PER DANILO E ALESSANDRA DELLA PECORA ELETTRICA

Posso solo immaginare come si sentano oggi Danilo Ruggeri e Alessandra Artusi, i librai della Pecora elettrica, data alle fiamme per la seconda volta in pochi mesi, nella notte che precedeva la riapertura. Posso immaginare il dolore, la frustrazione, la rabbia. Anche dopo le migliaia di attestati di solidarietà, moltissimi sinceri e appassionati, qualcuno spinto dal dovere e dal timore di perdere la faccia. Anche dopo la meravigliosa reazione dei cittadini che ieri hanno invaso Centocelle per testimoniare la loro presenza. Anche dopo la catena di affetto, sgomento, desiderio di aiutare subito che non si arresta, e non si arresterà. Perché non si bruciano i libri, certo e certissimo. Perché non si spezza una comunità: non con le fiamme, non con la paura.
Però posso immaginare, solo immaginare, come si sentono, e capisco le loro poche parole, aspettate, fateci capire cosa fare, non abbiamo ancora fatto partire nessuna campagna di crowdfunding. Perché al di là di tutti gli inviti a resistere e non mollare capisco che ci sono momenti in cui si vuole lasciar perdere tutto, e piangere, e chiedersi perché, specie quando accade due volte.
In questo momento, posso solo offrire una storia di Centocelle. E’ una storia personale, di dolore doppio. Forse non serve, o forse sì. Ma altro, al momento, in attesa che ci sia la possibilità di attivarsi, non posso dare.

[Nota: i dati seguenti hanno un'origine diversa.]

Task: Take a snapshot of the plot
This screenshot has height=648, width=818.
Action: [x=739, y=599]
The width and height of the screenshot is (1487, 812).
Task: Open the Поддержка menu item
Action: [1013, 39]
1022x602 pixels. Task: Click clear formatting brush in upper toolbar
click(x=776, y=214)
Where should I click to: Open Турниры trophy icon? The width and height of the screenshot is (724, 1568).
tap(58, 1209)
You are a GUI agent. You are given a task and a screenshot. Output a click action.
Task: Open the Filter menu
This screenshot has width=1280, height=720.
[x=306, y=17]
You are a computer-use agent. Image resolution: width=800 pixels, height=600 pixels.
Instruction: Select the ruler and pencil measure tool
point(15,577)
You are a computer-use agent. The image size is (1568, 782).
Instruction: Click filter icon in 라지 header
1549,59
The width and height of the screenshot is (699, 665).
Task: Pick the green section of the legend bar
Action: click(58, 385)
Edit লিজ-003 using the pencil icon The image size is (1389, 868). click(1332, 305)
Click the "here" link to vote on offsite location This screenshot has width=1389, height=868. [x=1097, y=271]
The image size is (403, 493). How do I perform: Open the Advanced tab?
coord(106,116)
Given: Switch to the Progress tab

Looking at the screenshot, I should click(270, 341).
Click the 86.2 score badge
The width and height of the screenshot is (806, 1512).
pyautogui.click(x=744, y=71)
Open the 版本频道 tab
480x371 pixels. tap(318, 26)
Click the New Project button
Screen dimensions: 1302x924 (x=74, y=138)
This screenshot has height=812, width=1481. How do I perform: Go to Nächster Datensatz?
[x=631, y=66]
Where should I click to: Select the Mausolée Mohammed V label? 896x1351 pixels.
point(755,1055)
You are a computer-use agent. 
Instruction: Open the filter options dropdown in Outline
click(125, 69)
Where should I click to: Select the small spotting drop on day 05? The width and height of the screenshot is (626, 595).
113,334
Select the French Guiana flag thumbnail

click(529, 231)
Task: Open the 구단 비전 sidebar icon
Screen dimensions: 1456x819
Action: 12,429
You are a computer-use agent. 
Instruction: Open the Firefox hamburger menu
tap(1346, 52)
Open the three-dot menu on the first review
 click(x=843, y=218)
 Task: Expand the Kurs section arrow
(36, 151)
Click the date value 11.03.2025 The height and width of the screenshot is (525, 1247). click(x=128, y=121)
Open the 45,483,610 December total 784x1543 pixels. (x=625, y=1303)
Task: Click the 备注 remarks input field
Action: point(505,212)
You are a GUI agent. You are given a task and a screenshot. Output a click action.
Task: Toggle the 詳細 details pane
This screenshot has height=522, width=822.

Ho abitato a Centocelle per nove anni, dal 1985 al 1994: in via dei Castani, il numero era 82, mi ricordo ancora a memoria il numero di telefono e vedo come se l’avessi qui la palma spelacchiata all’ingresso. Era la mia prima casa, due stanze piene di sole con un grande tavolo per scrivere, una cucina ricavata da un angolo della stanza grande, una camera da letto con il balcone da cui fuggiva il mio primo gatto per nascondersi nell’appartamento a fianco. Le ricordo tutte, le strade con i nomi dei fiori, l’edicola. il mercato all’aperto, allora, di piazza dei Mirti, la cartolibreria sotto casa, perché librerie non ce n’erano, dove ho scoperto i libri di Janet Frame.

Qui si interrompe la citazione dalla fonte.